Es war das ungewöhnlichste Comeback in der Leichtathletik: Whistleblowerin Julia Stepanowas EM-Start war der Lohn für ihren Mut, massives Doping in ihrer Heimat anzuprangern. Sportlich konnte sie bei ihrer Rückkehr kein Zeichen setzen.

Julia Stepanowa. Bild in Lightbox öffnen.

Bildlegende: Kann wieder lachen Julia Stepanowa. Keystone

Mit Startnummer 2117 trat die inzwischen in die USA geflüchtete Julia Stepanowa am Mittwochabend in ihrem 800-m-Vorlauf an, musste aber nach etwas mehr als 600 Metern ihren Lauf verletzungsbedingt unterbrechen. Letztendlich schleppte sie sich mit zerknirschtem Gesicht ins Ziel.

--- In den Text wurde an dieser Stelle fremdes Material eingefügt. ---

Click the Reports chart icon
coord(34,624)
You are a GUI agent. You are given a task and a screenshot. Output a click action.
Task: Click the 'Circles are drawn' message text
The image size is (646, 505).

Erst nach einigen Minuten konnte sie wieder zumindest ein bisschen lächeln.

Stepanowa: «Es ist eine Ehre, hier zu sein» (engl.)

3:28 min, vom 6.7.2016

«Ich bin sehr froh, hier zu sein – dass mir erlaubt wurde, zu laufen», sagte Stepanowa. «Alle Athletinnen sind vor dem Rennen zu mir gekommen und haben mir gedankt.» Alleine ihr Start war ein Zeichen. Im Gegensatz zu ihren derzeit suspendierten Landsleuten durfte sie in Amsterdam antreten, allerdings unter Flagge des europäischen Leichtathletik-Verbandes EAA.

Ausschluss der russischen Athleten

Im Dezember 2014 sorgte Stepanowa mit ihren Enthüllungen in der ARD-Dokumentation «Geheimsache Doping – Wie Russland seine Sieger macht» für ein sportpolitisches Erdbeben. Eine Kommission der WADA lieferte die Bestätigung ihres Vorwurfs, dass es in der Leichtathletik ihres Landes ein flächendeckendes Betrugssystem gibt.